Correction of the spherical component significantly affected the performance only of the keratoconic cohort, possibly due to the fact that the mean spherical refractive error for keratoconics is much larger than for the other two cohorts.

One possible explanation for the differences in WEBT’s sensitivity to alterations in visual perception due to uncorrected astigmatic blur in the keratoconic cohort compared with the astigmatic cohort could be the amount of uncorrected cylindrical error, which is approximately 1.00 DC higher in the keratoconic cohort (−2.30 DC vs −3.19 DC).

Thus, WEBT, when used in young adult participants who were tested without cycloplegia, can be concluded as being sensitive to alterations in visual perception due to large amounts of uncorrected overall blur, but not sensitive enough to alterations in visual perception due to uncorrected astigmatic blur.

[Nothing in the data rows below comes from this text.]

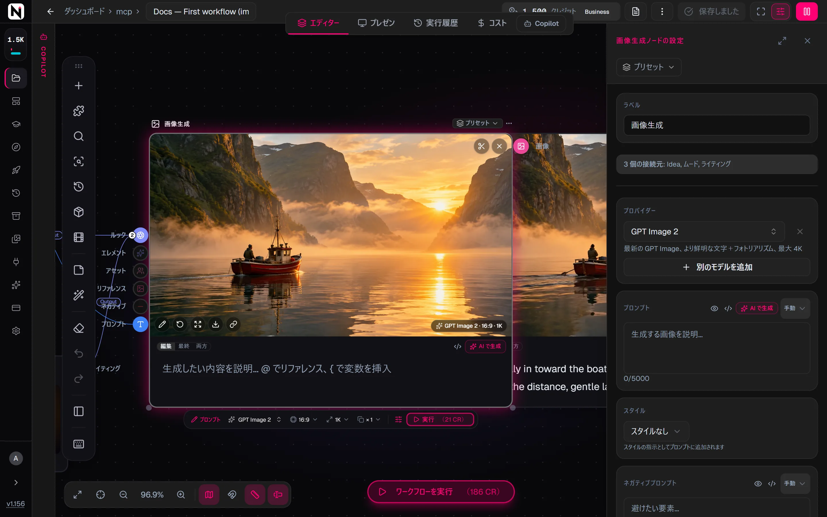Click the 別のモデルを追加 button
Image resolution: width=827 pixels, height=517 pixels.
pos(717,267)
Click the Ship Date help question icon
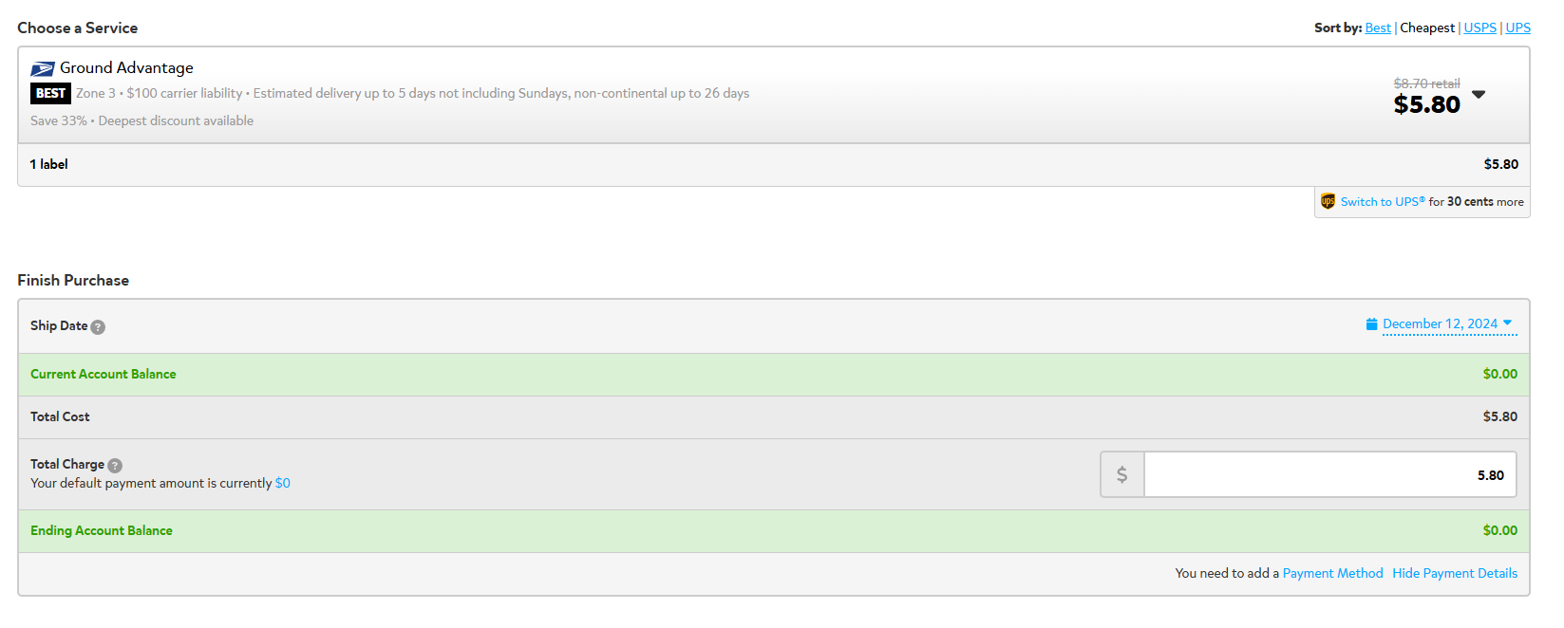Screen dimensions: 1564x628 [98, 327]
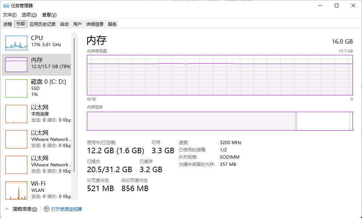Open the 选项(O) menu
The width and height of the screenshot is (362, 218).
(x=29, y=15)

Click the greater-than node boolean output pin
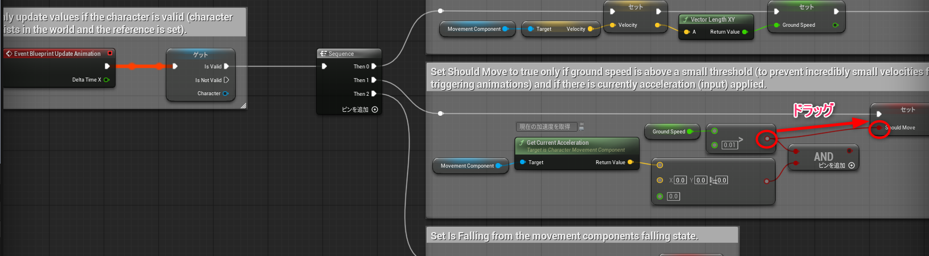(x=767, y=138)
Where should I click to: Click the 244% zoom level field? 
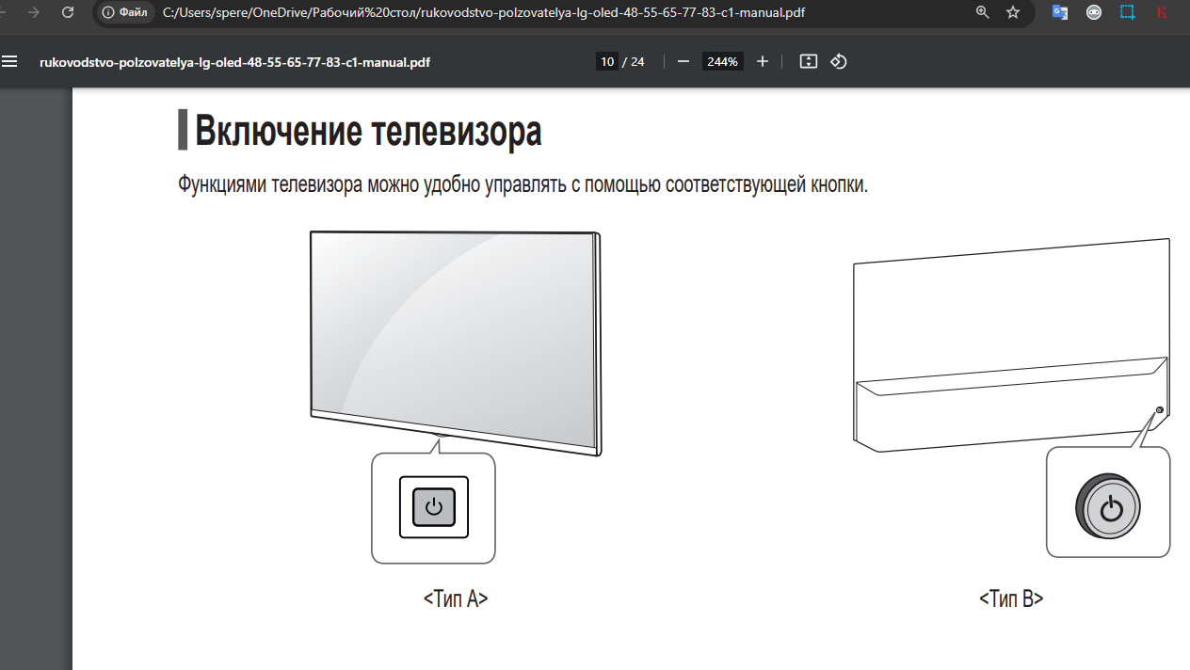(722, 61)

In the normal cohort, induced astigmatism at 45-degrees and 90-degrees impacted Z scores significantly higher than the 180-degree condition. This finding is similar to that of Hasegawa et al 6 who reported that induced against-the -rule astigmatism deteriorated the contrast sensitivity more than induced with-the- rule astigmatism.

Strengths and Limitations of the Study

Only subjects with mild-to-moderate KC participated in this study, as those with advanced KC could not read the WEBT in the uncorrected condition. Therefore, our conclusions are only applicable to mild-to-moderate KC patients.

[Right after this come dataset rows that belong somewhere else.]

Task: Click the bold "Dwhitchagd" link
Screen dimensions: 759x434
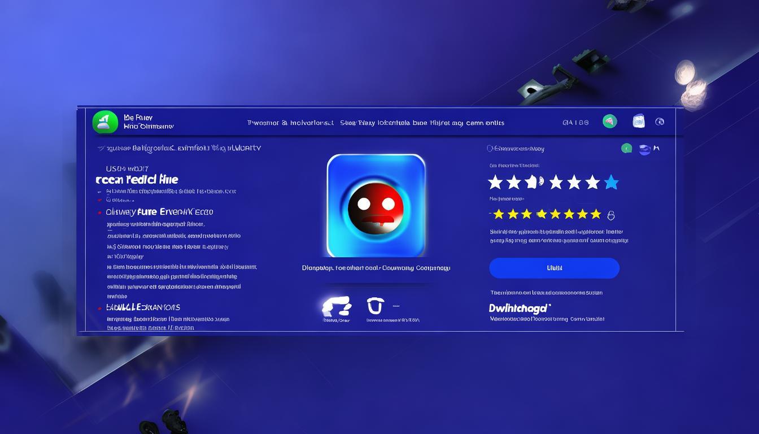Action: 519,308
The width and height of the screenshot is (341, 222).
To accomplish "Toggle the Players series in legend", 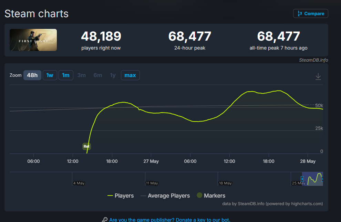I will (121, 195).
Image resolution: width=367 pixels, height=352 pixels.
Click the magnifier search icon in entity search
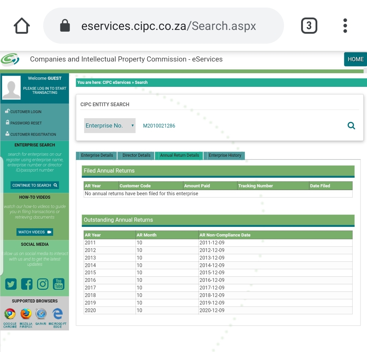(351, 126)
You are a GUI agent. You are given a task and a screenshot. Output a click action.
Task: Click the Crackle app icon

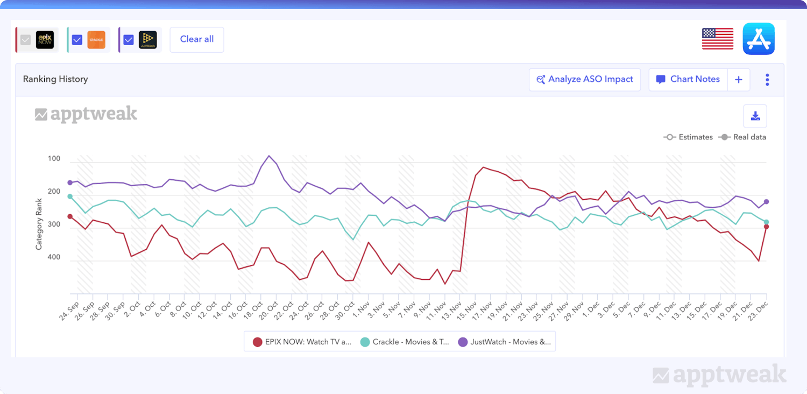pos(96,40)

Additionally, in the present study, the normal participants were significantly younger (12 years on average) than the astigmatic and KC groups, which could potentially affect the results. Younger patients have the ability to accommodate, which can influence the magnitude of astigmatism and its axis.33,34 Further, activation of accommodation in the spherical-only corrected condition affects the position of the image plane with respect to the interval of Sturm. In non-accommodating eyes, the spherical-only corrected condition is expected to bring one of the focal lines onto the retina, while the other focal line is in front of the retina. In accommodating eyes, the position of the lines of foci is affected by the amount of activated accommodation35 which is a limitation in the present investigation. However, changes in astigmatism due to accommodation have been shown to be clinically relevant for large accommodative demands exceeding 4.00 DS.34 Future investigations should compare these outcomes in participants without the ability to accommodate by use of cycloplegic agents and compare between cohorts of similar age distributions.

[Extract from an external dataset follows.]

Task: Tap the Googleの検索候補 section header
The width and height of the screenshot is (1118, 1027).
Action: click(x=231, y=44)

Finally, this study could have benefited from direct comparison of the results with existing clinical tests for detection of astigmatism, which would contextualize its utility and highlight potential advantages or limitations compared with the existing clinical tests.

Conclusions

The WEBT was found to be sensitive to altered visual perception due to overall uncorrected blur in accommodating young adults, in moderate-high amounts of uncorrected astigmatism in keratoconic patients, and when induced in non- astigmatic young adults. It cannot be recommended as a useful clinical or research tool for examining alterations in visual perception in cases with uncorrected residual astigmatism.

Acknowledgment

Preliminary findings of this study were previously presented at the Academy for Research in Vision and Ophthalmology conference in 2021.

Funding

This research received no specific grant from any funding agency in the public, commercial, or not-for-profit sectors. Parts of this study were funded by the Hadassah Academic College Conference and Research Board grant awarded to Eyal Gal.

Disclosure

The authors report no conflicts of interest in this work.